What are biomarkers?

More and more, cancer care is evolving with treatments designed to target the genetic or molecular makeup of a cancer.  That’s where biomarkers come in.

This term covers a much broader category and can include genes, gene mutations, proteins or other substances that can be measured in blood, tumor tissue or other body fluids.   

Why collect and analyze these signals? They provide crucial information about a patient’s health.

Biomarkers aren’t limited to cancer but often provide key insights regarding a person’s cancer (or their risk of it); they can also inform treatment decisions and predict prognosis and/or recurrence. Some can even tell if a patient will respond to a treatment or not, saving them from unnecessary side effects and ineffectual therapies.

What’s tricky for many, especially those new to the world of cancer, are the various terms used to describe biomarker testing.

Doctors might refer to it as tumor testing or tumor genetic testing or tumor subtyping or genomic profiling or sequencing. They might also mention molecular profiling or molecular testing, somatic testing or next generation sequencing, or NGS.

Hunter said biomarkers are the answers you get to “a lab test, an imaging test, any test to check on the status of the tumor. It’s a biological metric that answers a question. It could be a blood draw or even a scan.”

Biomarkers can even be a combination of test results, she said.

“I would call Oncotype Dx a biomarker test,” she said. “It’s a combination assay that looks at gene expression and DNA sequencing to answer the question, ‘Should I give this patient chemotherapy?’” Other tests that look for breast cancer biomarkers include Mammaprint and Prosigna; another test, Cologuard, looks for biomarkers of colorectal cancer.

Chiorean said biomarkers often reflect molecular signatures or profiles.

“We do a biopsy or identify tumor DNA from a blood sample and then we sequence it to look for mutations,” she said. “Chemotherapy will kill indiscriminately, but checking the genetic signatures and profiling with next-generation sequencing (NGS) tells you what type of mutations are present in the tumor. This is essential to determine what treatment options are unique to the tumor.”

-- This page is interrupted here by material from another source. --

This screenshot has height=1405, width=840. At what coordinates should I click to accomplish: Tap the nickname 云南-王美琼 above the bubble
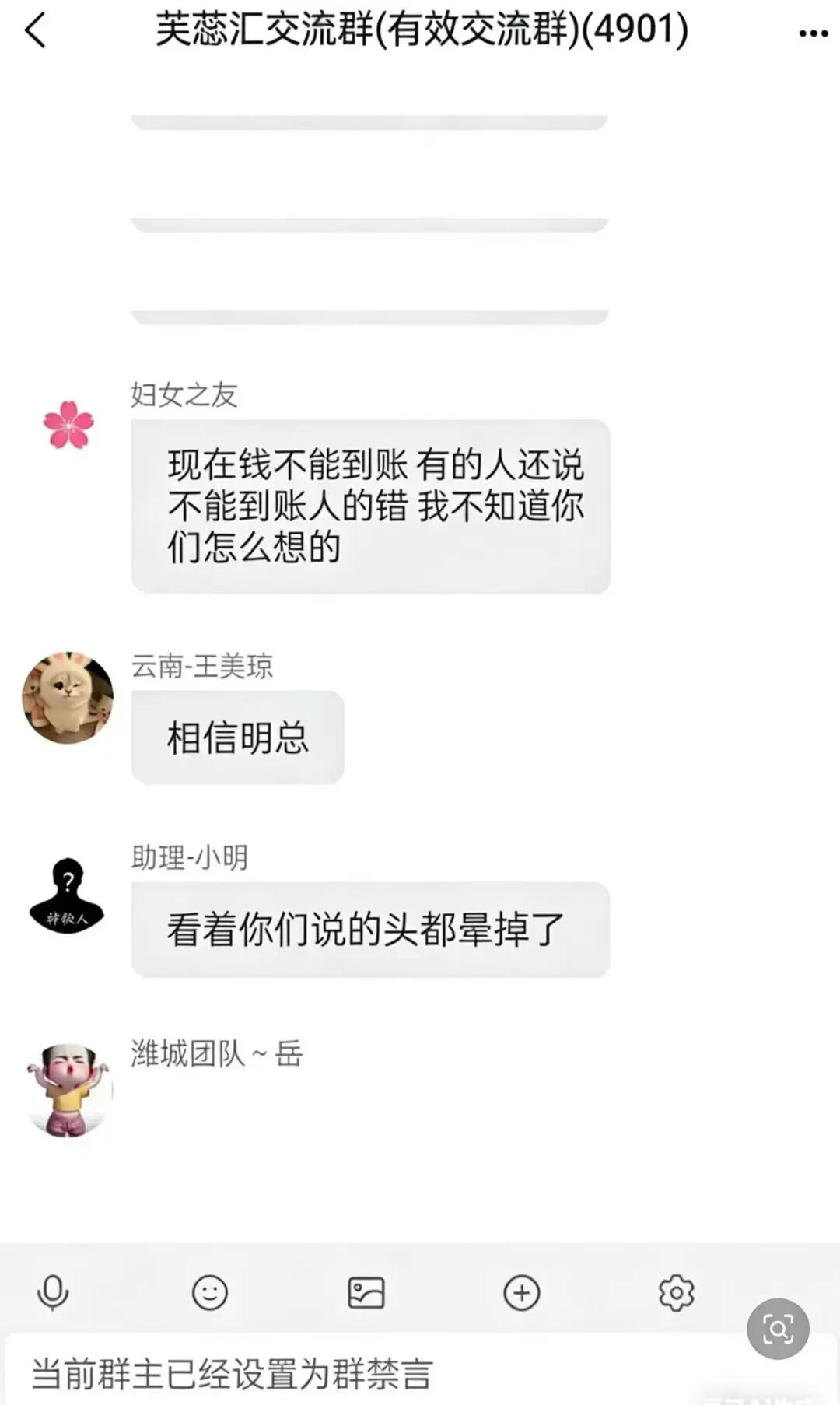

Useful biomarkers in breast cancer include ER/PR status, HER2 protein expression, Ki-67 (a cell proliferation biomarker) and various genetic mutations including ALK, ATM, CHEK2, PTEN, BRCA1/2 and others. EGFR, short for epidermal growth factor receptor, is a common biomarker in non-small cell lung cancer. BRCA1 and BRCA2 are biomarkers for prostate, pancreatic, ovarian and breast cancers. And there are many other assays, molecular tests and scans that produce additional useful biomarkers.

Chiorean said molecular tests allow clinicians to “offer patients many more treatments.” But not all cancers have consistent, reliable biomarkers to inform treatment or reveal the aggressiveness of the disease.